Nesse sentido, Leite destaca que não se deve marcar encontro antes de conhecer a pessoa profundamente. Segundo ele, se houver pressão da outra parte para agendar um compromisso rapidamente, pode ser sinal de golpe. Isso porque é comum o falsário utilizar de recursos emocionais para motivar a vítima a querer se encontrar precipitadamente, sem se resguardar de possíveis emboscadas.
Às vezes, de acordo com o delegado, o criminoso conta, até mesmo, histórias comoventes, a exemplo de que é um militar lutando em uma guerra em outro país. Ele se compromete a enviar presentes para a vítima, mas, para tanto, informa ser necessário pagar as taxas alfandegárias e pede dinheiro. “É um golpe que age no sentimental da pessoa, na questão da carência afetiva”, reforçou Leite.

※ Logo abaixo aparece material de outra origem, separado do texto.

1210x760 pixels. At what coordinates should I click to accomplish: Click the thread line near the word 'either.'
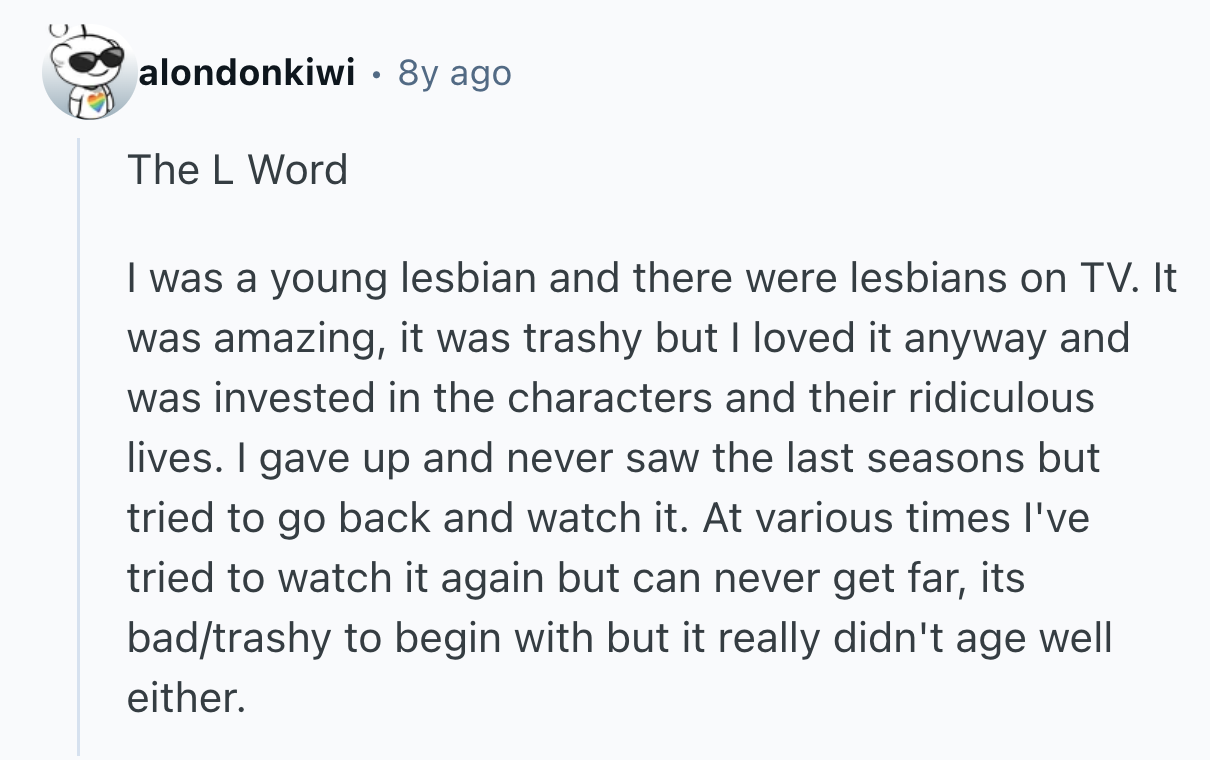[79, 697]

Caso haja confiança para um encontro, o titular do 8º DP frisa a importância da escolha de um local movimentado. Compartilhar o endereço do lugar, o horário e o nome do pretendente com pessoas próximas é outra medida importante. Outra orientação é não mandar, em hipótese alguma, fotos com nudez.
Procurar a polícia
Diante da suspeita ou da confirmação de golpe, a vítima deve registrar boletim de ocorrência, seja pela delegacia eletrônica (delegaciaeletronica.policiacivil.sp.gov.br) ou em um Distrito Policial. “Não hesite em procurar a polícia”, aconselhou Acácio Leite. Segundo ele, quando há prejuízo financeiro, o crime é considerado estelionato. Nos casos de sequestro, além do respectivo delito, o autor pode responder, também, por cárcere privado, extorsão, dentre outros crimes.